Easter or Pascha in Greek, is the most sacred and celebrated of all Greek holidays, the ‘Resurrection’ taking on a bigger significance even than the birth, or Christmas, for many Cypriots. It is not always celebrated on the same date as the Catholic or Protestant Church as the Greek Orthodox Church uses the Julian calendar when calculating Easter. This year Greek Easter is one week later than the Catholic and Protestant Churches, with Easter Sunday falling on 19th April 2020.
Around the island, build up to Easter has been very important, and following the carnivals, and Green Monday on 2nd March, i.e. the start of ‘Lent’, commencing the 50 day period of ‘Triodion’, for strengthening faith to the Lord, Easter with its associated ‘mourning’ and then ‘glorification’ of the Resurrection commences. The 50 days following Easter are signified by the ‘Pentecostarion’ and are dedicated to the spiritual enjoyment of the participants in the deep belief that God is with all men in their everyday spiritual life. The total number of 100 days that are dedicated to Easter, 50 before its actual preparation and another 50 after it, thus commemorate the glorification of the Lord.
The word Pascha means Passover in Greek, the eternal Passover from death to life and from earth to heaven, and begins with a 40-day fasting, ending within the Holy Week during which a complete fasting diet is followed. No meats, dairy, fish, poultry or dishes that are prepared with these foods can be eaten. Many restaurants around the island also adapt their menus for the convenience of customers who may wish to follow a fasting diet.
The solemnity of Holy Week, the week before Easter, ends with the commencement of Easter celebrations, where it glorifies the Resurrection of Jesus. During this week, the women bake the special Easter breads ‘Tsourekia’ and ‘Flaounes’, dye the Easter eggs and decorate their houses accordingly on the Wednesday before Easter.
Church services and parades are held on Good Friday ‘Epitaphios’ and the Saturday Resurrection midnight mass which is called ‘Anastasis’. On Good Friday, the day when Christ was taken down from the cross, most shops and businesses are closed and flags are flown at half-mast in commemoration to Christ. On Friday evening, services are held, and the bier of Christ is decorated with gold cloth and fresh flowers, where the faithful bow and stoop to kiss the symbolic body of Christ. After this follows the procession of the ‘Epitaphios’ which is carried out of the church and paraded through the streets in a lengthy funeral procession.

Challenge 1: Please shorten the paragraph of the Greek Easter passage that begins "The word Pascha means Passover" into a bulleted list that keeps its main facts.
Challenge 2: From the Greek Easter passage, repeat word for word the part that opens with the words containing "The word Pascha" and closes with "a fasting diet.".
Challenge 3: Write what comes next in the Greek Easter passage, starting right after its final sentence.

Information shown:
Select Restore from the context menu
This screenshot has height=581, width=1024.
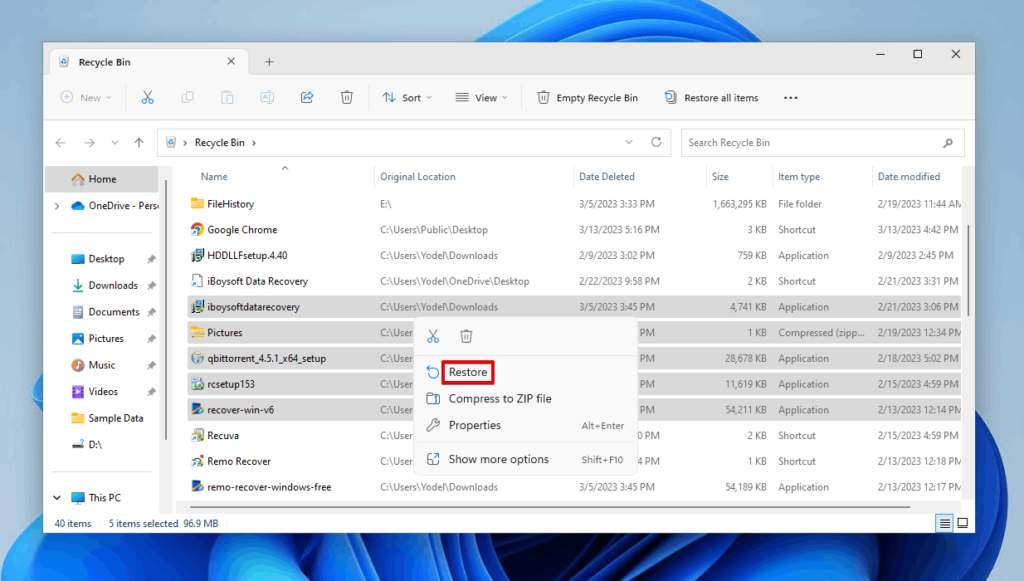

Right answer 1:
- Pascha is Greek for Passover: the eternal passage from death to life and from earth to heaven.
- It begins with a 40-day fast that ends within Holy Week, when a complete fasting diet is followed.
- No meat, dairy, fish, poultry, or dishes made with these may be eaten.
- Many restaurants on the island adapt their menus for customers who want to follow a fasting diet.

Right answer 2:
The word Pascha means Passover in Greek, the eternal Passover from death to life and from earth to heaven, and begins with a 40-day fasting, ending within the Holy Week during which a complete fasting diet is followed. No meats, dairy, fish, poultry or dishes that are prepared with these foods can be eaten. Many restaurants around the island also adapt their menus for the convenience of customers who may wish to follow a fasting diet.

Right answer 3:
Easter Saturday is the day of ‘Anastasi’ or resurrection and is the most important day of the Orthodox calendar. Most of the Cypriot people and many others attend a service held on this evening. At midnight all the lights are extinguished in the church and the priest comes from behind the doors of the altar carrying a candle. Walking to somebody in the front row and lighting their candle, this person and so on then pass the light from candle to candle and the light fills the church, symbolising the Resurrection. Everyone then kisses one another and exchanges the words ‘Christos Anesti’ – Christ has risen, ‘Alithos Anesti’ – truly He has risen. Each person then carries the candle back home, taking care not to let the flame go out. Once home, 3 crosses are made with the flame above the entrance door, in order to bless the house and its inhabitants by the light of Christ’s resurrection. It is also customary to light a huge bonfire in the churchyard to symbolise the burning of Judas, the apostle who betrayed Jesus.
After the mass, people traditionally go home to sit and eat ‘Mageiritsa’ a soup made of lamb’s innards bringing the fasting to an end. After the ‘Mageirista’ dyed red, hard-boiled eggs are brought to the table. The red colour signifies the blood of Christ, and these decorated eggs are a symbol of Resurrection, representing the emergence of Christ from His tomb to everlasting life. Traditionally people then rap their eggs against their relatives’ eggs, a bit like conkers, and the owner of the last uncracked egg is considered lucky.
Good Sunday is a special day when all families get together and a lamb is roasted on a spit in their yards or gardens. Early Christians associated the sacrifice of the lamb with Christ’s sacrifice on the cross. As the whole island tends to take part in this particular tradition, you are likely to find a cloud of very thick smoke and smell almost throughout the island. If you are lucky enough to be invited to join a Cypriot family in this their most important holiday celebration of the year, please do so, it is a wonderful experience, and believe me, the taste of a spit-roasted lamb beats foil-wrapped chocolate eggs any day.
Truly a wonderful time of the year!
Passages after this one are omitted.